Les salariés sont passés devant les tribunaux : le plan social a été condamné par deux fois en justice. Au-delà des méthodes de cow-boys de la direction, l’un des points d’achoppement entre élus, salariés et direction du groupe concerne surtout la reprise du site. La direction de Molex le réaffirmait dans un courrier envoyé aux salariés le 27 août : l’éventuel repreneur doit « développer une activité non concurrente à celle de Molex » . En clair, la direction veut partir avec les machines, les brevets et les carnets de commande, laissant derrière elle les salariés et les murs…

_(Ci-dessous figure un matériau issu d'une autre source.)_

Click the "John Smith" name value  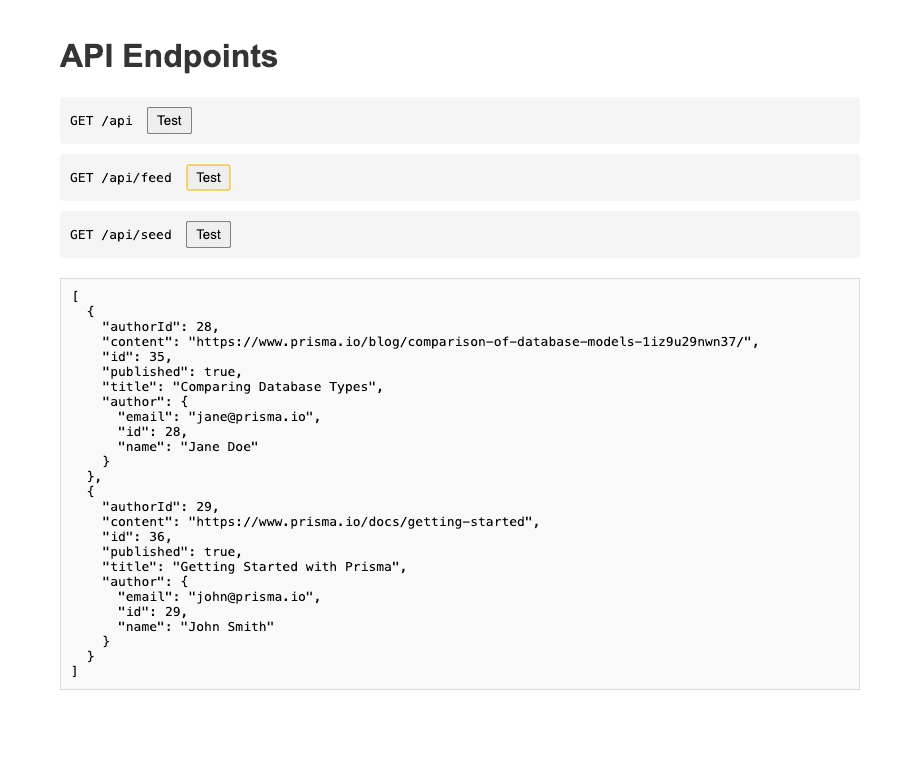pyautogui.click(x=227, y=627)
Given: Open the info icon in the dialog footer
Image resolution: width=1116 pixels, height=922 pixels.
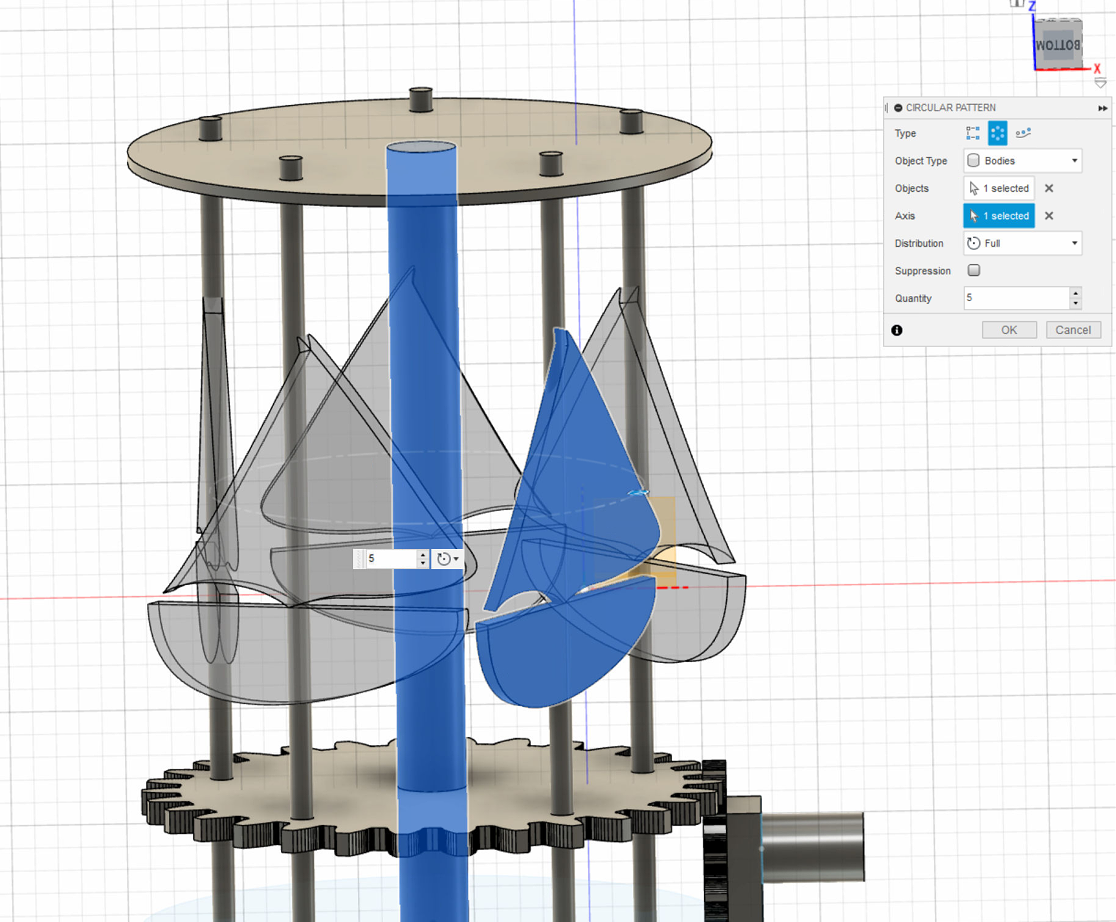Looking at the screenshot, I should coord(897,330).
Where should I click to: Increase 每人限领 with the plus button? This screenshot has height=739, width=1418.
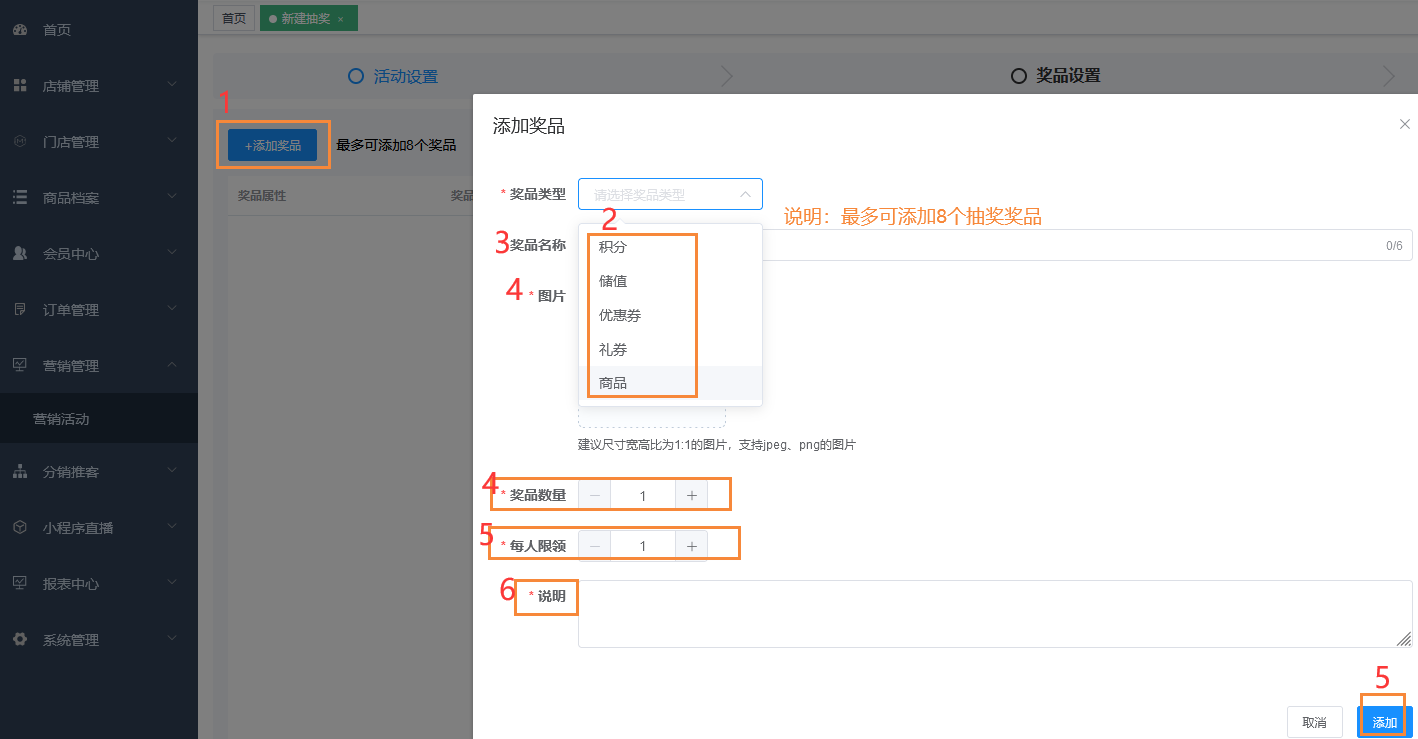(691, 546)
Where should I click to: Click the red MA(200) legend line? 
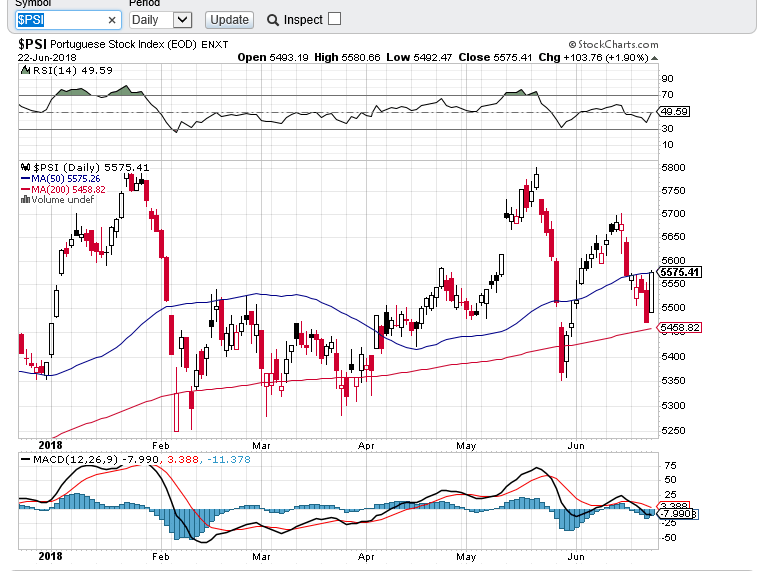click(x=25, y=190)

Chaque jour, la situation se tend un peu plus, et le maire de Villemur s’interroge : « Je ne sais pas comment les salariés vont garder leur sang-froid face à un groupe irresponsable qui ne veut rien lâcher et ne respecte pas la loi. » Guy Pavan, délégué CGT, attend de son côté que « les propos du gouvernement ne soient pas qu’un effet d’annonce, sinon cela risque de se durcir chez nous aussi ». Pour l’instant, les Molex tiennent bon, mais les réactions risquent d’être très vives en cas d’échec.

[^2]: Décision sur laquelle est revenue la direction de Molex, annulant le paiement des quinze jours de congé après avoir appris que 110 salariés les avaient assignés devant les prud’hommes.